Sunday, February 12, 2012

My Medical Nightmare

So here is the watered down version of my medical nightmare. For those of you who don't, since 10th grade (2 years ago) I've had four major surgeries to correct the alignment in my legs. My older posts go into detail about those ones, but basically the first two broke my ankles and put me in a cast that went from my toes to my hip. 


I couldn't walk for months. It had to be done to both legs. Then in 11th grade, last year, my legs were supposed to be fixed from the previous surgeries, but they weren't. 

So I had two more surgeries, one on each leg. They broke my femurs, and put rods and screws in them. Once again, I couldn't walk for a very long time, but I thought it was worth it because I would FINALLY be done. 

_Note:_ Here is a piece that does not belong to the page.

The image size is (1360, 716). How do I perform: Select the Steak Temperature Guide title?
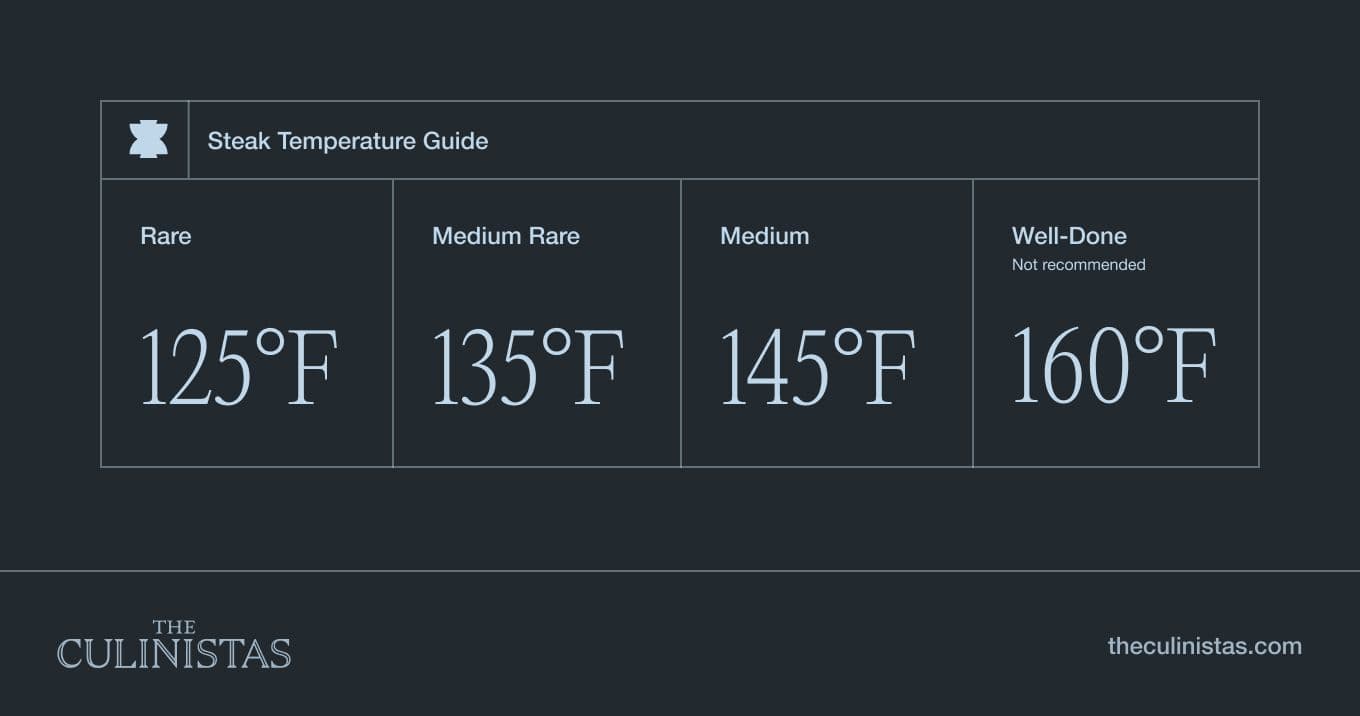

Nope! Not done. Still have crazy amounts of leg pain, and no one could figure out why. They thought maybe the rods were causing problems in my hips because I'm so thin. So that is what I am having surgery on in 2 days, taking out the rods and screws in both legs. 

I got an MRI in early November, and here is a big shocker. It showed I had hip dysplasia. 

....Hip dysplasia? Aren't I only 17? Aren't I supposed to be healthy now? I'm not a dog...dogs get hip dysplasia. Dogs and older people. I am neither of those things...so I should not have this. 

Also, it's not even just regular hip dysplasia. It's some weird form of it, which only like 4 out of 1000 people have.  My surgeon does not perform the type of surgery that I need in order to correct this. 

It's called a periacetabular osteotomy. 

What that means in English, is that they break my pelvis in multiple spots and basically reshape my hip socket so my femur fits correctly into it. This surgery is the most major and risky/painful one yet, with at least a 3 month recovery on each side. 

Since this is so rare, there are not many pediatric surgeons who do this. There is one in New York City who my doctor recommended...but he's not in out insurance. Just to walk into his office for a consultation would be around 500 dollars. And to get surgery? Its going to be an INSANE amount of money that we just don't even come close to having. 

I have to get this done and it's going to push into next year. If I get my first surgery in April, then I wouldn't get my next one until about August. That means I can't even go to college next year. This whole thing is a mess. Financially, medically, nothing is easy. Not even remotely. 

I don't know how this is all going to fall into place and I'm scared. We don't have the money or time. And this isn't something I can put off without doing significant damage to my legs. 

For now I guess I'll just get surgery on valentines day and go from there...

Gee...I wonder if this contributed to my depression at all?!